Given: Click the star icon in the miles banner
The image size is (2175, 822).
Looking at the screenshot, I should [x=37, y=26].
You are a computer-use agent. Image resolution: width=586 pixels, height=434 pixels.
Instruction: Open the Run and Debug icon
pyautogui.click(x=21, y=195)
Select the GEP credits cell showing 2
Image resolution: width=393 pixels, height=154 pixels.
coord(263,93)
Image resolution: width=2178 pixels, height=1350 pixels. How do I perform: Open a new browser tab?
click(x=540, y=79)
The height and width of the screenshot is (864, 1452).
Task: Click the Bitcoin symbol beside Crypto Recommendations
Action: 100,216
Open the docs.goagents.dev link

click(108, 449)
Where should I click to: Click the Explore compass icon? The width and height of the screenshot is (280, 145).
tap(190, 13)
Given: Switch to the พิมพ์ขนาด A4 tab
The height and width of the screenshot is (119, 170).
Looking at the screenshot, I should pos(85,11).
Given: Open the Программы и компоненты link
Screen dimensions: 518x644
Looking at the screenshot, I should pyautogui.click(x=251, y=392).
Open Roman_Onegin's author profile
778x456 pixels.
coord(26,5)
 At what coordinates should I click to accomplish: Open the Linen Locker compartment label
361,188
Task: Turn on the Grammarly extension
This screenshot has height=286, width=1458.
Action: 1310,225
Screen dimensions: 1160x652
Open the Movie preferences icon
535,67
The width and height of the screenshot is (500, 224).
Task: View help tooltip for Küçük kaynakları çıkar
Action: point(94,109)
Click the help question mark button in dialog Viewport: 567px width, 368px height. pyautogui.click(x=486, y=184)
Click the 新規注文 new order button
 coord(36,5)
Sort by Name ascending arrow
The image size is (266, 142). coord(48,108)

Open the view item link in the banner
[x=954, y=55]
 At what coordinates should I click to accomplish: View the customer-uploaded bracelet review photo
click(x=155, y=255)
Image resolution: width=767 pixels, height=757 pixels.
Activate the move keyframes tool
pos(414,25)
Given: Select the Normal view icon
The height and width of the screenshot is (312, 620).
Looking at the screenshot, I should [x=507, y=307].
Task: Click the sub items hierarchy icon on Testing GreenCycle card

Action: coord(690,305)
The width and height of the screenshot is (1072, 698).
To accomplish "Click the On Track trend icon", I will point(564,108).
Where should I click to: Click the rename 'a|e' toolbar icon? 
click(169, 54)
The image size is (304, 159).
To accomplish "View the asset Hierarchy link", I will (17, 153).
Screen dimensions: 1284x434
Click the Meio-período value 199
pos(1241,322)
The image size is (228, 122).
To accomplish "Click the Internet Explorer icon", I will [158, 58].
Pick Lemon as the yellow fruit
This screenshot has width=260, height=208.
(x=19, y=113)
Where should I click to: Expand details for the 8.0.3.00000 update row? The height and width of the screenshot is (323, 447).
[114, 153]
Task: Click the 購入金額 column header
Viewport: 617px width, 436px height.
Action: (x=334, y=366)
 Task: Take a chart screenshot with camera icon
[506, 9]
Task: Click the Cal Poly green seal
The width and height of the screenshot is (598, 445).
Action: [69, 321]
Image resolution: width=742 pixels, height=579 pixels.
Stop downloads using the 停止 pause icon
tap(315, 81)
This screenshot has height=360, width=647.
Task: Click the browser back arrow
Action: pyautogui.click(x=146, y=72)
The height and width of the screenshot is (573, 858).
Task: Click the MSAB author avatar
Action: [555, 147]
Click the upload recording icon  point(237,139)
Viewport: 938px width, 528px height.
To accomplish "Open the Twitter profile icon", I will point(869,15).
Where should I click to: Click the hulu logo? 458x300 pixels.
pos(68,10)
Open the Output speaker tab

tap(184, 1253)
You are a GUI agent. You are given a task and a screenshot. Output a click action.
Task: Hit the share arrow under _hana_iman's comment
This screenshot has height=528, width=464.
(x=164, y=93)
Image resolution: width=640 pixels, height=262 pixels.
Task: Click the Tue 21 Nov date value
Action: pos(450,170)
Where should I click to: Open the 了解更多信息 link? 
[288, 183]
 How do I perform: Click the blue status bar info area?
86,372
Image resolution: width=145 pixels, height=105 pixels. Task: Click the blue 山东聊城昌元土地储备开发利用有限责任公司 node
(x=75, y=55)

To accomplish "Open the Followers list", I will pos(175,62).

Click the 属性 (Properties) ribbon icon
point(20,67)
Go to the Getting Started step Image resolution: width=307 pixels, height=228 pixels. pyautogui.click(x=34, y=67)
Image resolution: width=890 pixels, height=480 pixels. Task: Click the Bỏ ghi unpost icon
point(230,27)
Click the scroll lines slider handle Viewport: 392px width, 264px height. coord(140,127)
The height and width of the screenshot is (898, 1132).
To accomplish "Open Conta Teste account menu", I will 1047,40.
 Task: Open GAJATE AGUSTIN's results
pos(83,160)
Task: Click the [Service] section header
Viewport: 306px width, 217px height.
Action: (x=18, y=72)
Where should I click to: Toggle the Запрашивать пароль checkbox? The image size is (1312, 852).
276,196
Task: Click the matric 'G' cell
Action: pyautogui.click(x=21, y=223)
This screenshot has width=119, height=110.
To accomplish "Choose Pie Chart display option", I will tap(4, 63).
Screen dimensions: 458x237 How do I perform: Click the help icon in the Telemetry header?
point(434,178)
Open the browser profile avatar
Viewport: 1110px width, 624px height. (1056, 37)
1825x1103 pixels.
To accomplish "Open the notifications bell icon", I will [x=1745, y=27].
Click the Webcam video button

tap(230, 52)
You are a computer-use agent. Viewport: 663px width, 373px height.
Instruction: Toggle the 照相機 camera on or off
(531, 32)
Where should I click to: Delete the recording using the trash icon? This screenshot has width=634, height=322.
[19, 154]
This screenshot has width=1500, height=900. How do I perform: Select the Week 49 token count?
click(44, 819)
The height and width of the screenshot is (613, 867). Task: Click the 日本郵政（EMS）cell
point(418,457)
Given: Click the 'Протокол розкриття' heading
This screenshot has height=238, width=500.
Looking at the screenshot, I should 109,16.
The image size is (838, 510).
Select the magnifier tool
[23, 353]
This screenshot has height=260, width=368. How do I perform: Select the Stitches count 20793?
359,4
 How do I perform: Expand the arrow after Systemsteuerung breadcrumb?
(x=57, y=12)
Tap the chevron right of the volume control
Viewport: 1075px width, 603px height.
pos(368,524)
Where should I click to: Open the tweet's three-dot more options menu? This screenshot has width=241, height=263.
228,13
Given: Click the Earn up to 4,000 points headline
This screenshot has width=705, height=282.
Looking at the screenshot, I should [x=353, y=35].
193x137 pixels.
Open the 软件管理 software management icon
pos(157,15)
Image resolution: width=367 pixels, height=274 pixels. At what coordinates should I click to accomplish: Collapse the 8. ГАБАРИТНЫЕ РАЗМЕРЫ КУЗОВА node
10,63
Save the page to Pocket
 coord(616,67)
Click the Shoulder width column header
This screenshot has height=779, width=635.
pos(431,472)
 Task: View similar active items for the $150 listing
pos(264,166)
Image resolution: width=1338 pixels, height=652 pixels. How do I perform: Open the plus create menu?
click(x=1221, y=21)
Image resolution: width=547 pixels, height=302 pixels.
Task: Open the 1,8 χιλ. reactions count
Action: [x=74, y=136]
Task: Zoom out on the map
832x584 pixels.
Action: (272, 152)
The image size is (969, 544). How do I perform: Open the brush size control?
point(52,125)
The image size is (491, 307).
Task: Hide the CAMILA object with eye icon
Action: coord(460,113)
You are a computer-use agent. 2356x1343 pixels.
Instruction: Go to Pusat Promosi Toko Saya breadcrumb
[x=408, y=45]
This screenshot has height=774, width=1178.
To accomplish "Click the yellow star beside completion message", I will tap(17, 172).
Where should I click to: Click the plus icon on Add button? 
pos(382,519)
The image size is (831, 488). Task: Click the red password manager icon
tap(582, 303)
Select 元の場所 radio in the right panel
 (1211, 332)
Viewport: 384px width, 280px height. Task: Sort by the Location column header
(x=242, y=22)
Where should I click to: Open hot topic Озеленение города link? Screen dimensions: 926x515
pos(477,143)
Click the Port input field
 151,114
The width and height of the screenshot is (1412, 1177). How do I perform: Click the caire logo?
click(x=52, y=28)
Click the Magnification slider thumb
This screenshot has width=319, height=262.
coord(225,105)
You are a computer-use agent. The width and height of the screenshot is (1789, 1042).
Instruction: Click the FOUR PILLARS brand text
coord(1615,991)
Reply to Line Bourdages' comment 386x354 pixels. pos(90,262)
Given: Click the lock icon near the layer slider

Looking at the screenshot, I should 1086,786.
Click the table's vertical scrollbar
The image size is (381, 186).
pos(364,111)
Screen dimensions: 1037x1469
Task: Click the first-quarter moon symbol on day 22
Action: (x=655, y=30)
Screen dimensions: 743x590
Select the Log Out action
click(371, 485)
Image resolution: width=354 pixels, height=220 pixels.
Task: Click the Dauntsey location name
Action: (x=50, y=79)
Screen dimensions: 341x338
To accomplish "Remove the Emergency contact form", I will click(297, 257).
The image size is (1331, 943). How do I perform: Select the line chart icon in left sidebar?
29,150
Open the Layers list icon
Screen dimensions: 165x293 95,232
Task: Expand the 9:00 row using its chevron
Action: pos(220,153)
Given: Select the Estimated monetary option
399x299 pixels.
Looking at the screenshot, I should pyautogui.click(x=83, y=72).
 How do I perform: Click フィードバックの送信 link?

:::::

» Requirement: Repeat the rows from the line containing "Screen dimensions: 1284x434" through the line containing "Action: [69, 321]", keeping every line unchanged.

» Response:
Screen dimensions: 1284x434
Click the Meio-período value 199
pos(1241,322)
The image size is (228, 122).
To accomplish "Click the Internet Explorer icon", I will [158, 58].
Pick Lemon as the yellow fruit
This screenshot has width=260, height=208.
(x=19, y=113)
Where should I click to: Expand details for the 8.0.3.00000 update row? The height and width of the screenshot is (323, 447).
[114, 153]
Task: Click the 購入金額 column header
Viewport: 617px width, 436px height.
Action: (x=334, y=366)
 Task: Take a chart screenshot with camera icon
[506, 9]
Task: Click the Cal Poly green seal
The width and height of the screenshot is (598, 445).
Action: [69, 321]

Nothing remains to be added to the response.